Casualties and losses
- ~27 militants killed^{[citation needed]}: 37 soldiers killed

= Battle of al-Qaryatayn (2015) =

Military offensive by ISIL during the Syrian Civil War

The Battle of al-Qaryatayn (2015) was a military operation launched by the Islamic State of Iraq and the Levant to capture the town of al-Qaryatayn, in August 2015, during the Syrian Civil War.

== Background ==
For much of the Syrian civil war, which began in March 2011, al-Qaryatayn remained relatively neutral in the conflict.
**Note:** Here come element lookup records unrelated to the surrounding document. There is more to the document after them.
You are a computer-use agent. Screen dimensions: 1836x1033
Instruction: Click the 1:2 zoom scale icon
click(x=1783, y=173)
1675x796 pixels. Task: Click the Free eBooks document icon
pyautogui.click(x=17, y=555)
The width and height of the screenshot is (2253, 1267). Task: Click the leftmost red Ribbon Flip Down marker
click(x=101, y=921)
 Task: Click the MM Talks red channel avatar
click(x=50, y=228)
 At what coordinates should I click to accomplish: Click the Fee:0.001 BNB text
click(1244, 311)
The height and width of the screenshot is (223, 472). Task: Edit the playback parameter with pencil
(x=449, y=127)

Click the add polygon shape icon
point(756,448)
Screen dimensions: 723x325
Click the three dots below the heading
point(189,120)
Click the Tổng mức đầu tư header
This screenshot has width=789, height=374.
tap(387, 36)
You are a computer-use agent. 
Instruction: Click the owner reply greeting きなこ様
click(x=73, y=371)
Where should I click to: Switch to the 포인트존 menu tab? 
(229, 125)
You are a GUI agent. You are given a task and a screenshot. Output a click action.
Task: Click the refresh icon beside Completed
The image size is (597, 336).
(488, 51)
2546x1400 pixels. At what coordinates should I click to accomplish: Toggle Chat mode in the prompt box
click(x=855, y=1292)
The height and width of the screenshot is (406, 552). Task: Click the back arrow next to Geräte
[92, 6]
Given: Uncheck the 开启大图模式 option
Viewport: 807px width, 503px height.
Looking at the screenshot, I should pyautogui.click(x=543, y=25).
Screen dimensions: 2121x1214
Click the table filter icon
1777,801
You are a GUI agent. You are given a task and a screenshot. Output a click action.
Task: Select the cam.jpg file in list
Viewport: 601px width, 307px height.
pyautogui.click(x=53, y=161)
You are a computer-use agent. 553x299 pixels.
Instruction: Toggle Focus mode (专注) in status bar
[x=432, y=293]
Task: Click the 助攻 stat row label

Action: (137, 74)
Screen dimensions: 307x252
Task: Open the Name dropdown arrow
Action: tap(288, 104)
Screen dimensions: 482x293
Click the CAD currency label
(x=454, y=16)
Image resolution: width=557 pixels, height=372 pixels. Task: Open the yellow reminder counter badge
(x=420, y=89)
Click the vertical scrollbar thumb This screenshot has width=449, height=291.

Town elders made agreements with both government forces and the rebels to stay out of the fighting. However, its location is strategic as it lies at a crossroads between the northern and southern parts of the country. Al-Qaryatayn has served as conduit for both sides. Rebels smuggle arms from the north to rebel fighters in Damascus, while the government uses the town to reinforce and resupply their forces in the north and west. It has also been used as a corridor for defectors from the Syrian Army from across the country as highways from the northern, southern, eastern and western directions run through al-Qaryatayn.
In late May 2015, Islamic State forces captured Palmyra and the surrounding countryside after a large offensive.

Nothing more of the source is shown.